LA QUESTION EN LITIGE

[11]           Dans l’exercice de leur pouvoir discrétionnaire d’établir un rapport et de prendre une mesure d’expulsion, l’agent et le délégué du ministre pouvaient-ils tenir compte du fait que Mme Aksenova avait été admise deux fois au Canada après qu’elle y eut été déclarée coupable d’une infraction?

 

ANALYSE

            La portée du pouvoir discrétionnaire de l’agent et du délégué du ministre

[12]           L’interdiction de territoire au Canada doit être mise dans le contexte de l’ensemble de la Loi. Tout étranger sollicitant l’admission au Canada doit se soumettre au contrôle visant à déterminer s’il a le droit d’y entrer (LIPR, paragraphe 18(1)). Un résident temporaire n’est pas admissible à moins qu’il prouve qu’il répond aux critères prévus par la LIPR et le Règlement et qu’il n’est pas interdit de territoire (LIPR, paragraphe 22(1)). Un étranger est interdit de territoire pour criminalité s’il a été déclaré coupable au Canada d’une infraction punissable par mise en accusation (LIPR, alinéa 36(2)a)).

- Données fournies -
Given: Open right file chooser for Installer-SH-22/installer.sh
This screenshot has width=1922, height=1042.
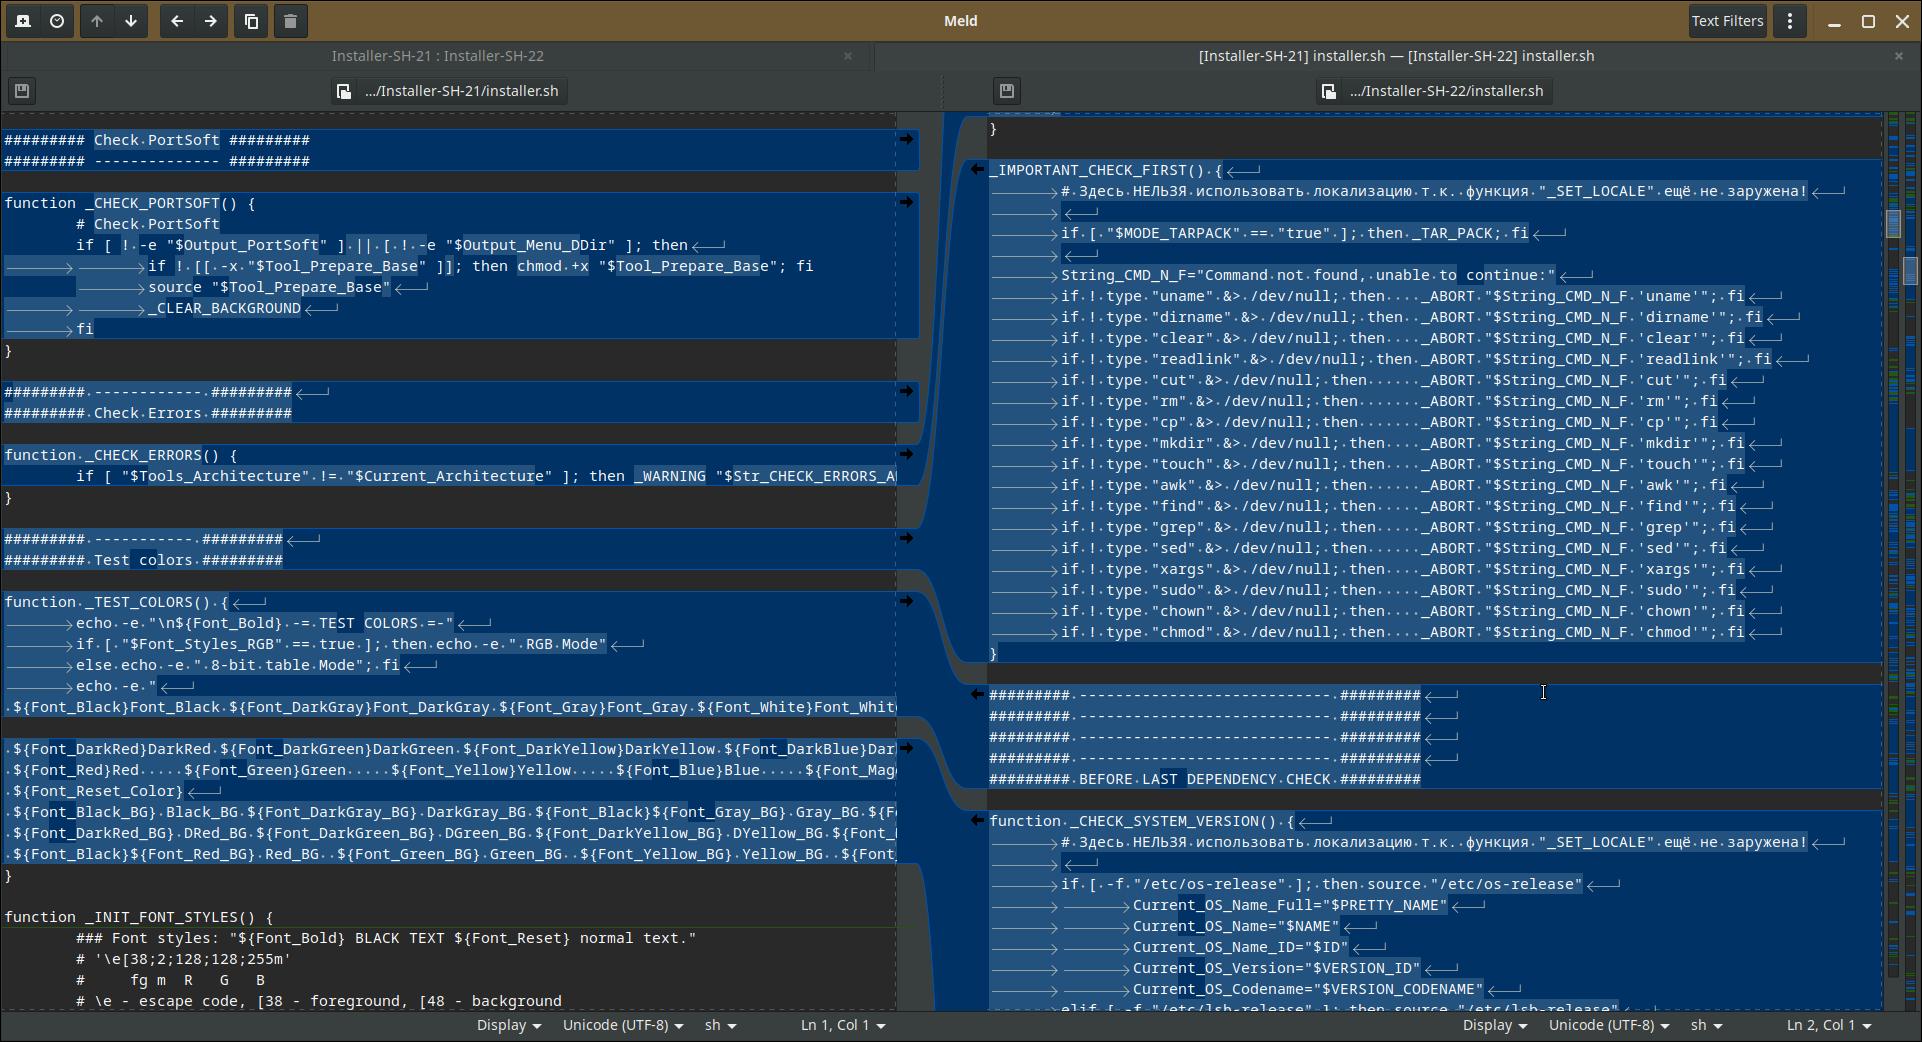Looking at the screenshot, I should (x=1432, y=91).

- Objectif de l'exercice -
Rédigez la suite du texte sur l'interdiction de territoire au Canada, à partir de sa dernière phrase.

- Réponse attendue -
[13]           En vertu du paragraphe 44(1), un agent « peut » établir un rapport d’interdiction de territoire s’il estime que l’étranger est interdit de territoire au Canada. Si le délégué du ministre, qui reçoit le rapport, estime qu’il est bien fondé, il peut prendre une mesure de renvoi ou déférer l’affaire à la Section de l’immigration de la Commission de l’immigration et du statut de réfugié (LIPR, paragraphe 44(2)). Le paragraphe 228(1) du Règlement prescrit les cas pour lesquels le ministre, par l’entremise de son délégué, peut prendre une mesure de renvoi en application du paragraphe 44(2) de la LIPR. L’alinéa 228(1)a) prescrit qu’en cas d’interdiction au titre de l’alinéa 36(2)a), le délégué a le pouvoir de prendre une mesure d’expulsion à moins qu’un autre motif d’interdiction de territoire soit soulevé. Ce n’est pas le cas en l’espèce. Le délégué avait donc le pouvoir de rendre l’ordonnance et n’avait pas d’autre choix que de prendre une mesure d’expulsion.

 

[14]           Les paragraphes 44(1) et (2) utilisent le terme « peut » en ce qui a trait au pouvoir de l’agent de préparer un rapport et à celui du délégué de prendre une mesure de renvoi. Le terme « peut » donne à penser qu’ils ont un pouvoir discrétionnaire leur permettant de ne pas préparer de rapport ou de ne pas prendre de mesure de renvoi. Cependant, dans le contexte de la LIPR, le pouvoir discrétionnaire conféré à l’agent et au délégué n’est pas infini. En fait, il est très limité.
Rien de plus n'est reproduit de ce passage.